COMPETITION • FRENCH LAW • PROCEDURE
The hearing takes place at the end of the investigation procedure, which ends with the briefs in response to the report. In this phase the parties present their oral observations before the Authority deliberates and adopts its decision. The Competition Authority summons the parties to a hearing by way of registered letter sent at least three weeks prior to the date thereof (Commercial Code, Art. R. 464-6). Hearings before the Authority are not public – only the parties to the action and the Commissaire du Gouvernement (government commissioner) may attend (Art. L. 463-7 Commercial Code). The president of the hearing will call upon, in order: the rapporteur(s), the rapporteur general, the government commissioner and, finally, when present or represented, the parties having asked to be heard. The Authority may also hear any person whose testimony it considers likely to contribute to its understanding: in such cases, this person or persons are brought into the chamber and heard separately, in the presence of the parties, and may then be questioned in each others’ presence. The adversarial nature of the proceedings is such that the parties and their counsel are entitled to be informed of the identity and occupation of any witnesses to be heard by the Authority. They also have the right to request the Authority hear the testimony of other witnesses.

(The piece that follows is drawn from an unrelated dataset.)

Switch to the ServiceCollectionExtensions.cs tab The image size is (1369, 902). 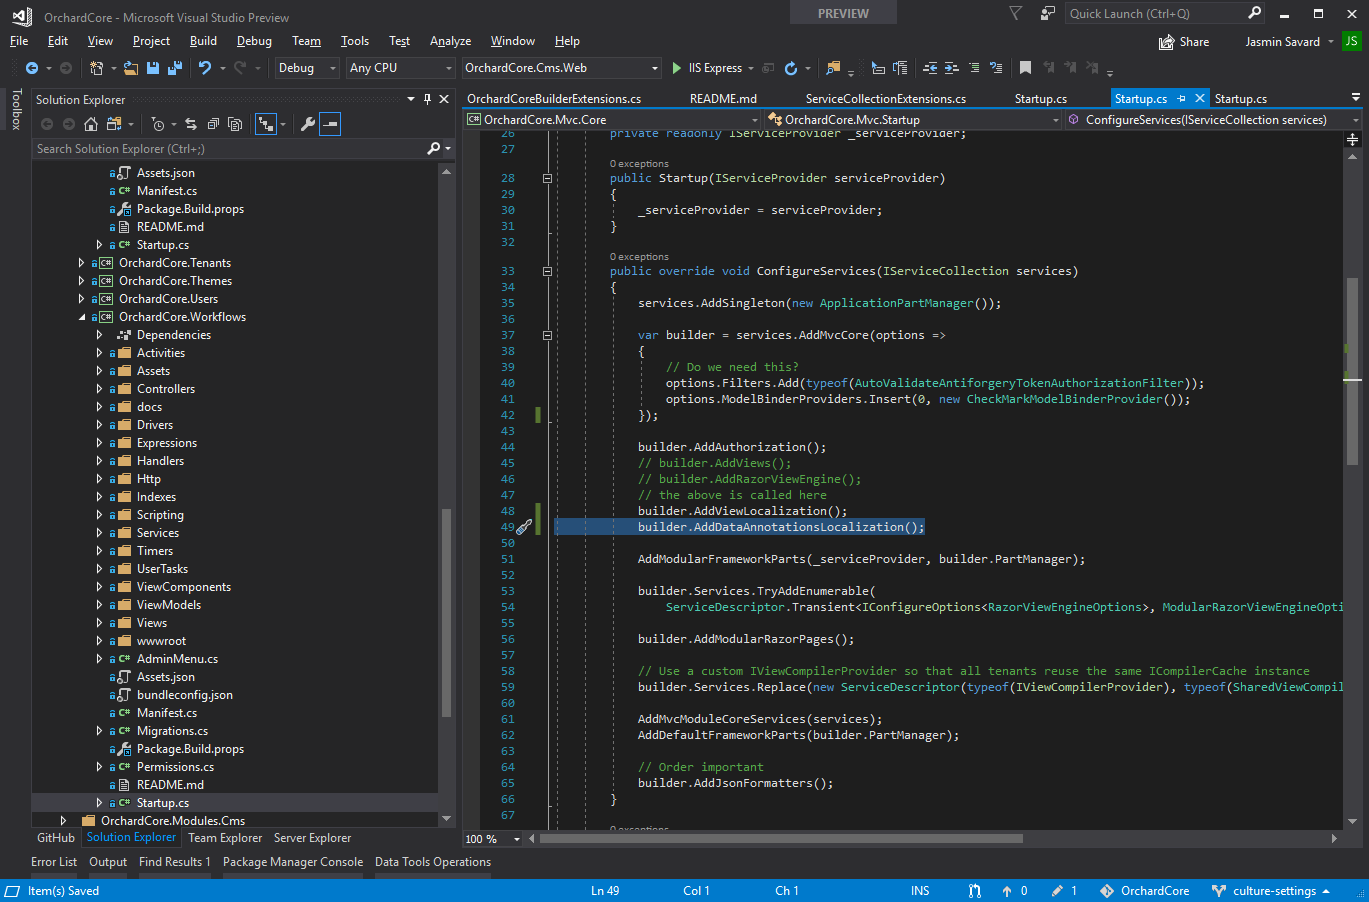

The rapporteur general and his/her deputies, the rapporteur having handled the case and the Commissaire du Gouvernement may also submit their observations. During the session, the rapporteurs are not required to put forward the exact same opinion as set out in their report and are free to change their assessment of the facts on condition that no factor absent from the file is alleged against the respondents and that the latter have a right of reply in conformity with the adversarial principle. Where the rapporteur raises new matters in the session, the Competition Authority is not obliged to reopen the debates to allow undertakings to address them but may prefer to allow them to draft a post-hearing submission. In that case, the adversarial principle precludes the Authority from imposing an overly short deadline for their submission or from placing a limit on the points they may raise. The Authority may not take a decision on the basis of the post-hearing submission without having previously disclosed it to the other parties in proceedings.